That's out of the question at nearby Kopas, which to any city-dweller will conjure memories of 1980s discos: zippy décor, underfloor lighting, trendy furniture, glitterball lighting and some fairly obvious cocaine use. This is where Ronda comes to dance into the madrugada and beyond. 

The only other dance venue of note is the subterranean nightclub Avalon, on calle Padre Mariano Soubiron (opposite the first gates into the Alameda del Tajo park). Depending on who is DJing - and Ronda does have its fair share of gun-slinging young DJs, not least Kiko Aguilera, editor of local arts/politics freebie magazine, Wha? - the music policy is a particularly sharp mix of old and new. Be warned, though, that Avalon can turn into something of a meat market around 4am. Kiko programmes seasons of weekly concerts now and then in the sterile municipal Teatro Espinel in the Alameda, usually offbeat Spanish electro and trip-hop, but also visiting musicians from north Africa. The local newspaper, Ronda Seminal, is particularly useless at publicising such events, but keep an eye out for the plentiful flyposters throughout the centre of town.

Otherwise, Ronda is poorly served for live music, save the fraudulent tablaos, folkloric tableaux, staged by a philistine 'cultura', or Culture Department, slavishly pursuing the tourist dollar or yen. One noticeable exception, however, is the resurrection of the cool jazz bar-club Siete de Copas, tucked into a corner of the Paseo Ernest Hemingway, best approached by turning left at the end of the bullring carpark. It only hosts live jazz, usually combos of musicians from the local jazz federation, on the first Friday of every month, but for the rest of the month is a secret hideaway for Ronda's surprisingly plentiful population of bohemians.

It doesn't stay open particularly late, but one special mention should be made for a sole stray from this flock: El Choque Ideal, two doors up from the massive Espiritu Santo church on the edge of the old town, heading down towards the barrio San Francisco. Taking its name - the ideal blow, or hit - from a tune by, if memory serves, the group Deüs, who used to use its downstairs recording studios, it's a bar, restaurant, record shop, art gallery, clothes shop, hangout place, and much much more. In summer, its lower terrace boasts two plunge pools, which like the high-windowed main room, have fantastic views of the Sierra de las Nieves to the south.

A block down from Avalon on Mariano Soubiron is one of the more recent arrivals in Ronda, Sabor Latin, a Cuban-owned bar-club which plays music from a variety of central American countries, chiefly salsa oriented, and also offers evenings of salsa dance classes, too.

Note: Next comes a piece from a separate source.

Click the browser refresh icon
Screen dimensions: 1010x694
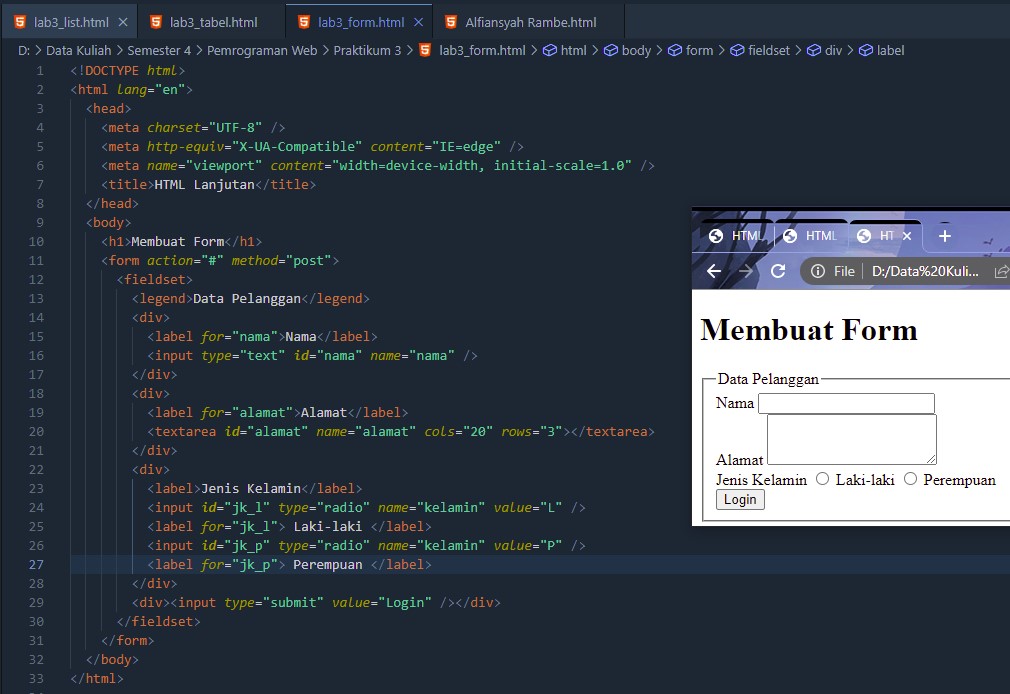point(778,271)
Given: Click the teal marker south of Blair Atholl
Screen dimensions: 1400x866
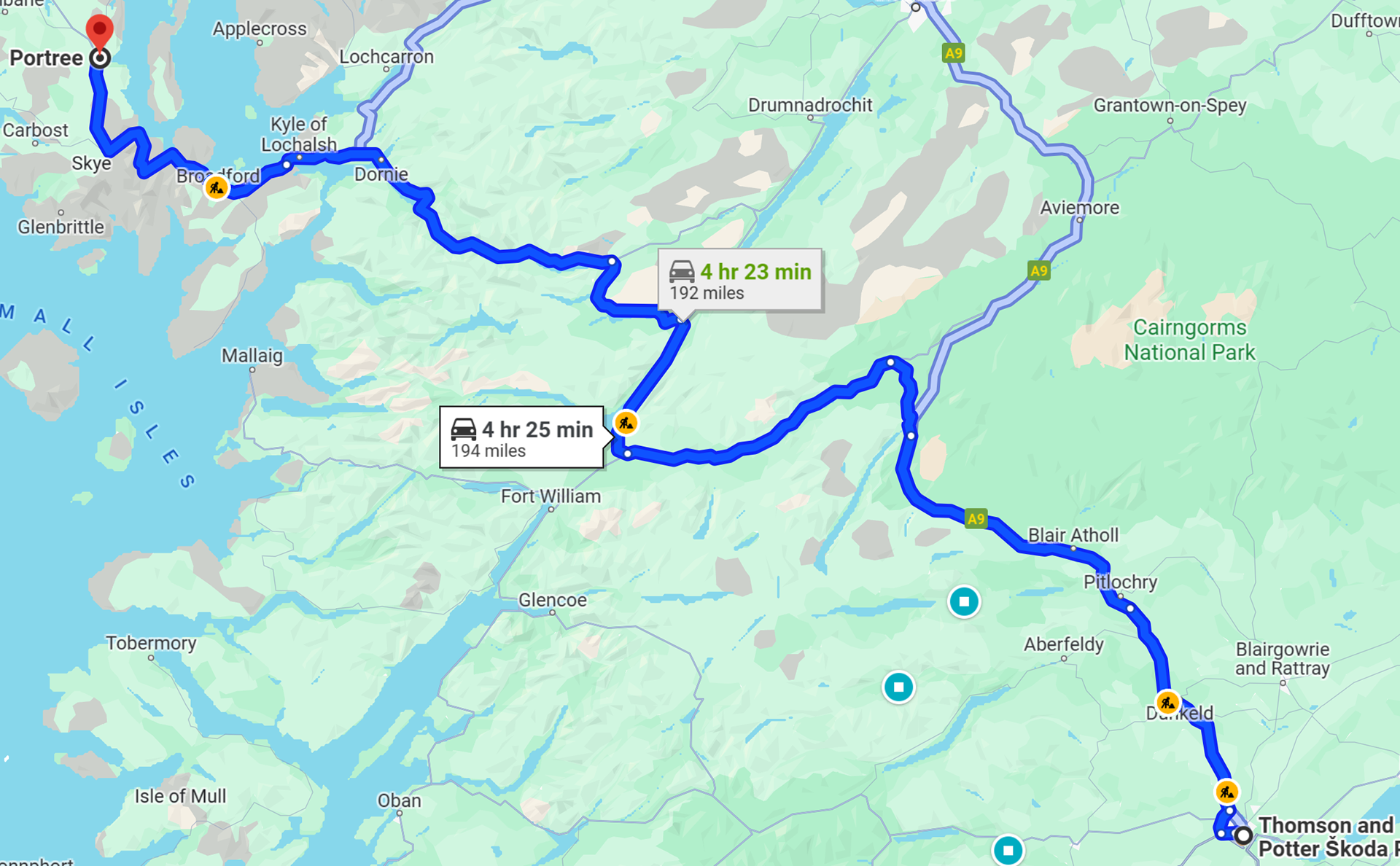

Finally, for sports fans, on calle Mollino (equidistant between Avalon and Sabor, Plaza de Socorro), Ronda has its own full-on themed sports bar, Husskies, but this is no mere bar with a plasma screen and satellite dish. Its US owner has festooned it with memorabilia from a variety of north American sports, plays the sort of rawk'n'roll you might associate with stadium sports, and attracts a young crowd who stay until late - meaning, really, until early.